The internship is framed within the wider Bologna Digital Twin project, which FBK is carrying out in collaboration with the Municipality of Bologna. Specifically, the use case concerns urban mobility, aiming to evaluate both the direct impacts (on traffic, public transport usage, etc.) and indirect impacts (on emissions, socio-economic aspects, etc.) of different potential policies designed to reduce private vehicle use in Bologna.
Planned Activities
The intern will contribute to:
- Managing data collection and integration
- Develop and apply analytical methods (e.g., time series analysis, network-based estimation techniques, assignment models) to characterize traffic patterns, estimate mobility flows, and assess the impact of policy interventions
This internship provides the chance to work in a multidisciplinary team and to actively participate in applied research that combines behavioral analytics with user-centered approaches.
Key Topics
- Analysis of the impact of the ticket price increase on private vehicle usage: Has public transport usage been discouraged, in favor of higher private vehicle use? To answer this project question, the intern will use traffic sensor time series data to study whether the introduction of the new public transport pricing system has significantly affected urban mobility.
- Estimation of vehicle traffic on the Bologna road network based on observations from a limited set of streets: The goal is to use traffic sensor counts in Bologna, which are partial and limited to the sensor locations, to estimate traffic on other streets without sensors.
- Development of a data-driven traffic assignment method: The goal is to map trips from an origin-destination matrix onto streets while taking into account traffic observations on the roads.

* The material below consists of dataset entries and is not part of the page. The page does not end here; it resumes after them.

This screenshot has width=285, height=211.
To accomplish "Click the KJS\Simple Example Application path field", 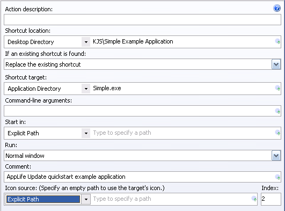I will [x=183, y=42].
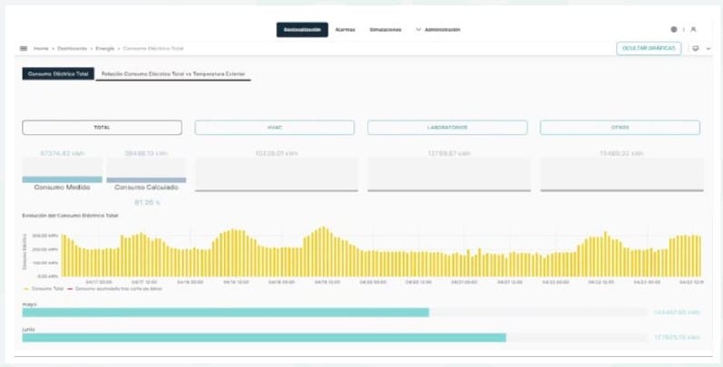The height and width of the screenshot is (367, 723).
Task: Click the OCULTAR GRÁFICAS button
Action: (649, 48)
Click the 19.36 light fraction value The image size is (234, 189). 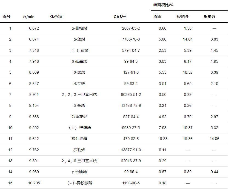(188, 139)
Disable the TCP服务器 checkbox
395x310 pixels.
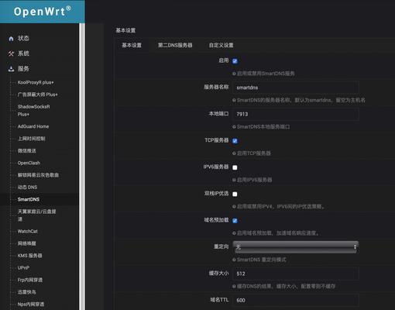pyautogui.click(x=235, y=141)
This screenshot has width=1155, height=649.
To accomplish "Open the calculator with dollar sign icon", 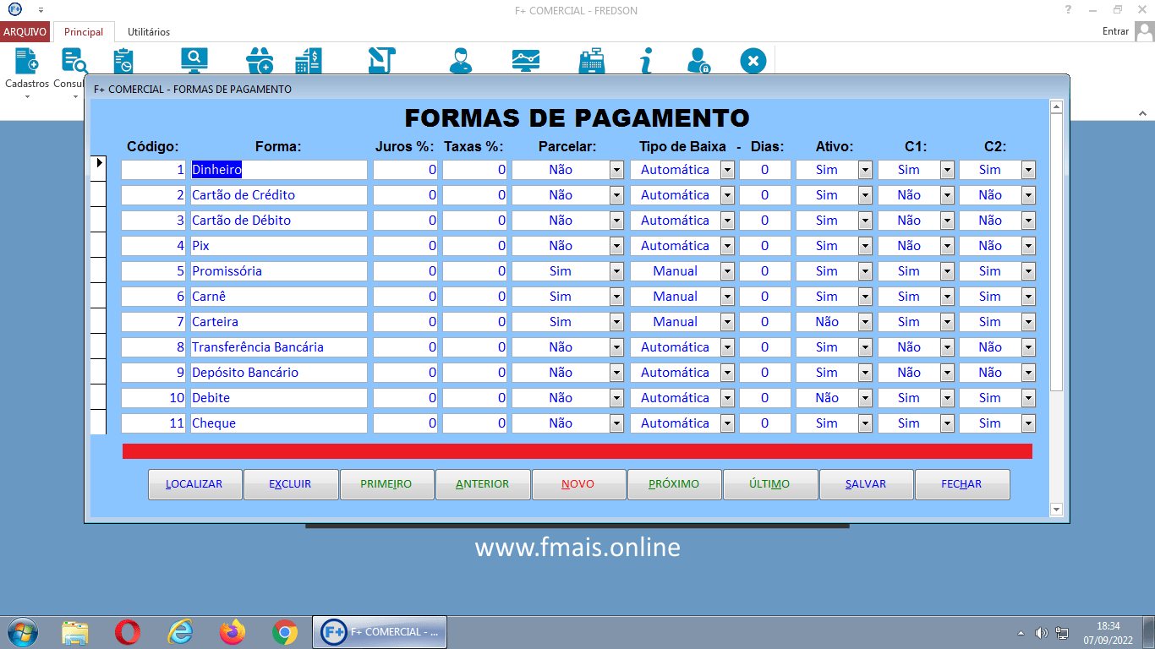I will point(308,61).
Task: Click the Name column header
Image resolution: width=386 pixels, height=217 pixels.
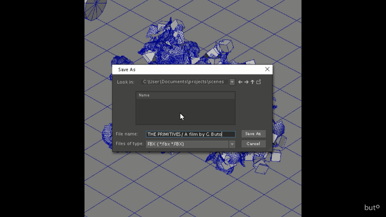Action: click(x=185, y=95)
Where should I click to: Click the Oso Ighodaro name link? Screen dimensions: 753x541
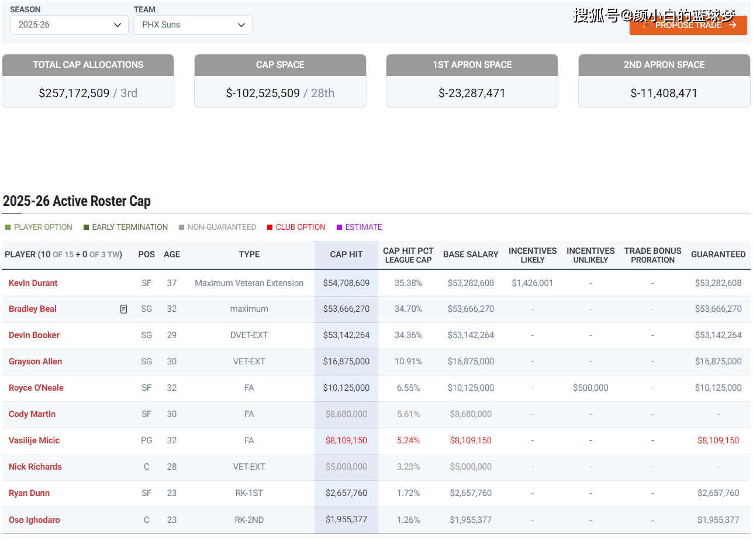(x=34, y=520)

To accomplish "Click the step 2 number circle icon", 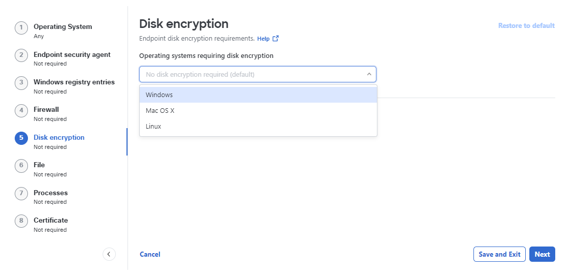I will [x=21, y=55].
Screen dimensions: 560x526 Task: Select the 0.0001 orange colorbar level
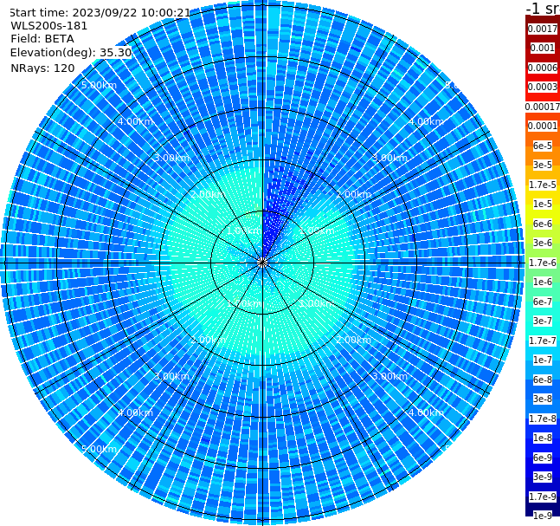click(543, 126)
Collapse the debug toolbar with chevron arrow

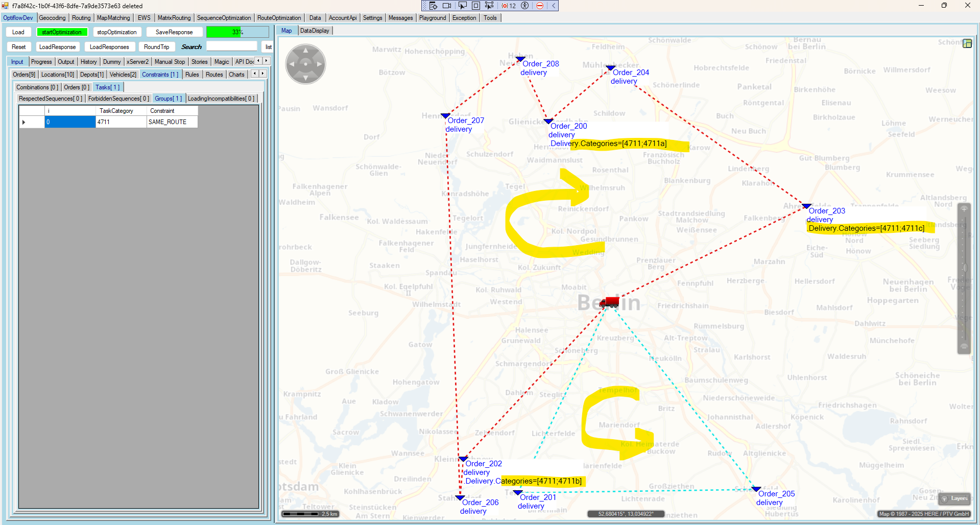pos(554,6)
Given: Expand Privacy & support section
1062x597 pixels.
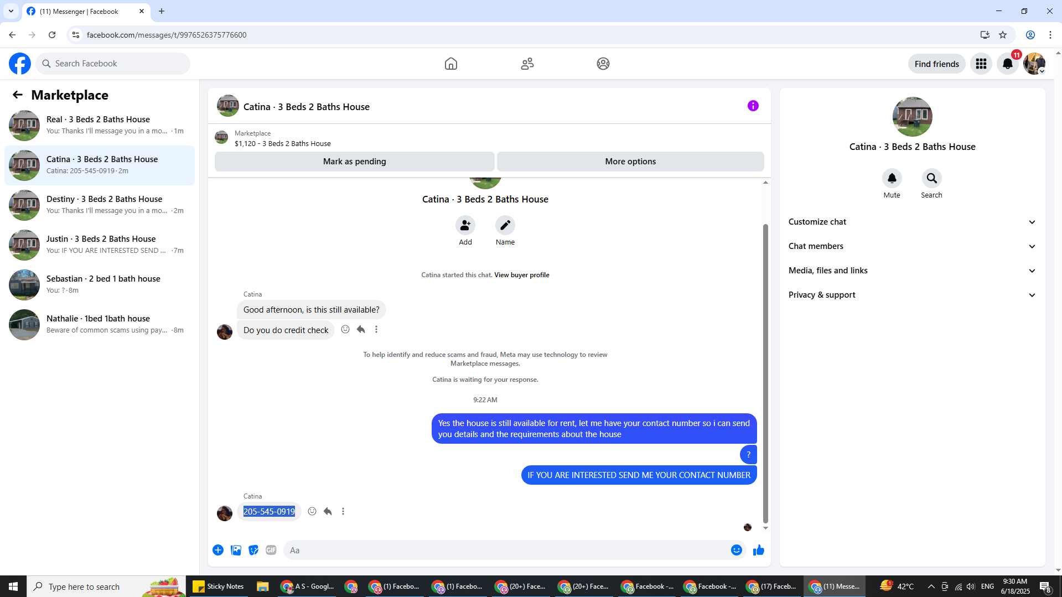Looking at the screenshot, I should (912, 295).
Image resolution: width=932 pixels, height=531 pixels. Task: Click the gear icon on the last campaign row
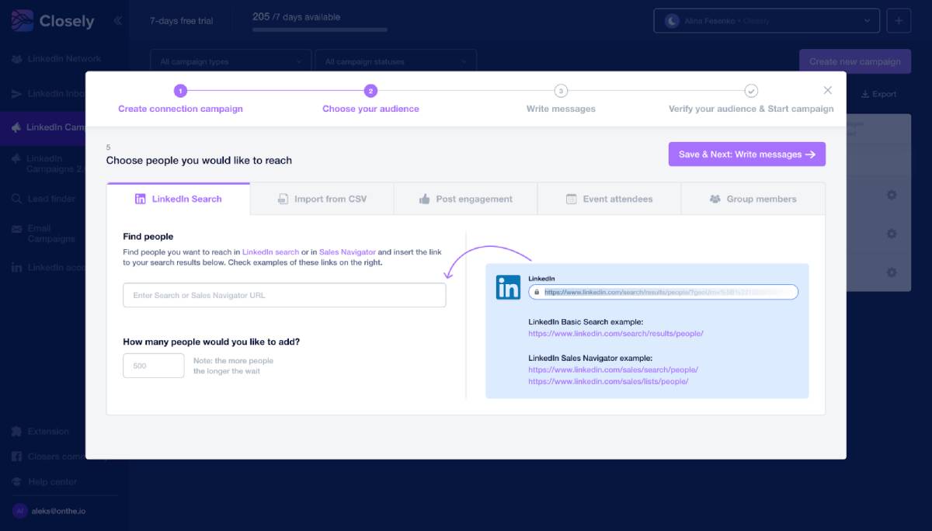(892, 272)
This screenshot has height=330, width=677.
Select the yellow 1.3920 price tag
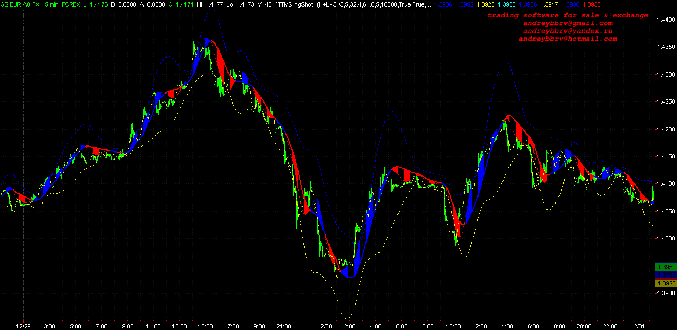pos(666,283)
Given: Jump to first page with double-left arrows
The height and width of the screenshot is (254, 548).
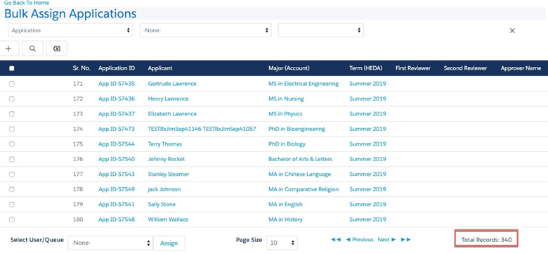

The new method will be based on modifications of existing traffic assignment tools developed within the MoST unit (FTS).
Requirements
- Academic background in Computer Science, Computer Engineering, Data Science, Engineering, Physics, Mathematics, or related technical field
- Good data analysis skills and knowledge of or interest in statistical modeling and network analysis
- Experience with Python
- Fluency in written and spoken English (minimum B2 level)
- Ability to work collaboratively in a research setting
Reference person
Arianna Burzacchi: aburzacchi@fbk.eu.
Urban environment characterization and analysis
Project Context
MoST is offering an internship opportunity focused on the characterization and analysis of urban environments through the integration of geospatial data, combining objective physical characteristics of urban infrastructure with subjective factors that influence citizens' perception and use of urban spaces.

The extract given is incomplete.